**Required work**
Reproduce, exactly and in full, only the lines below from the one containing "Click ANNULLA to" through the one containing "How do I perform: Open the 资费标准 link?".

**Extracted information**
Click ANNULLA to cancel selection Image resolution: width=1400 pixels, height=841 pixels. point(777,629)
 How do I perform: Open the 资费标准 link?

...

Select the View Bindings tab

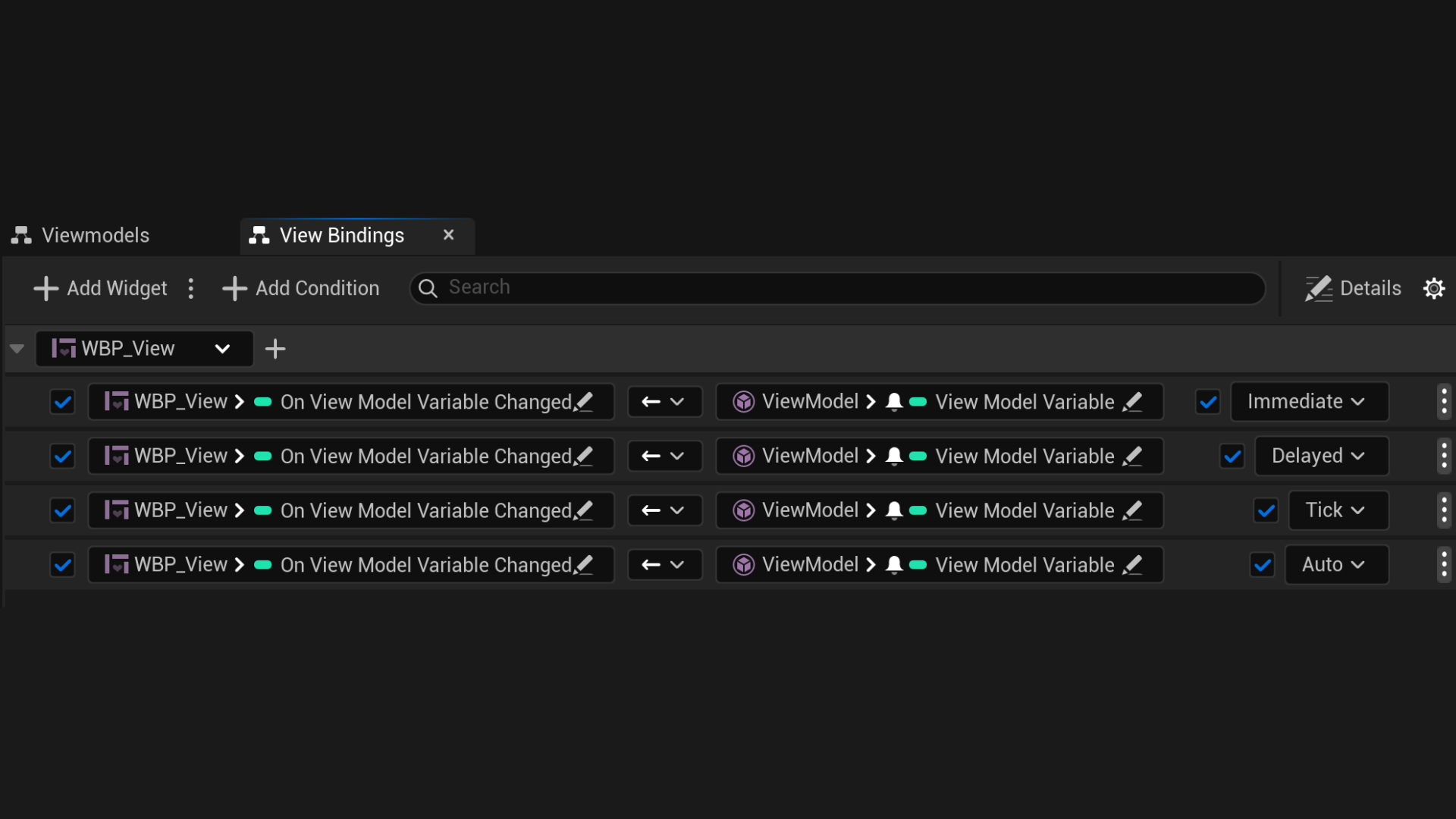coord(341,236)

--

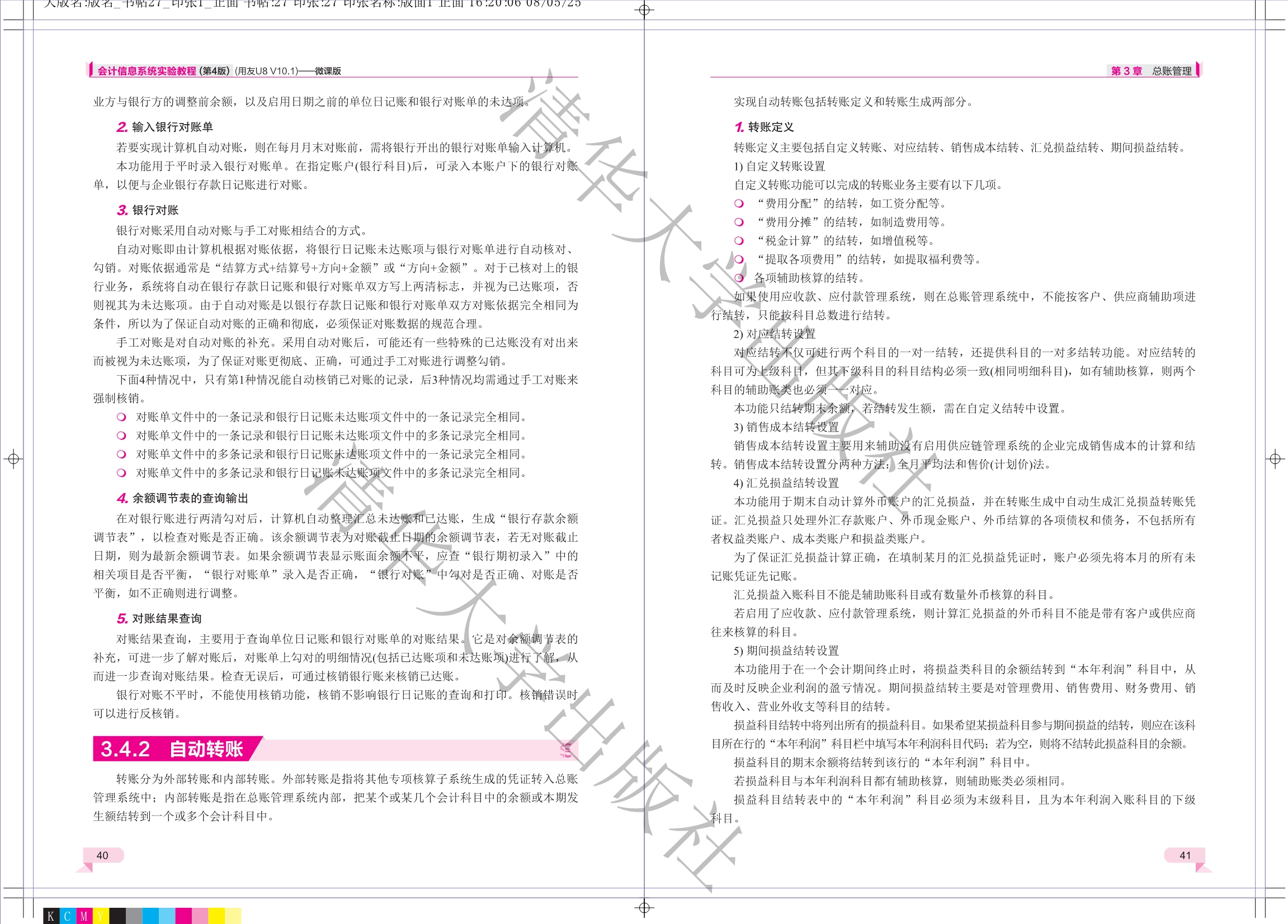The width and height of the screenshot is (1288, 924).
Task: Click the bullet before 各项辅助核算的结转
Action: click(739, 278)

**Output of the task**
Click ANNULLA to cancel selection Image resolution: width=1400 pixels, height=841 pixels. point(777,629)
 How do I perform: Open the 资费标准 link?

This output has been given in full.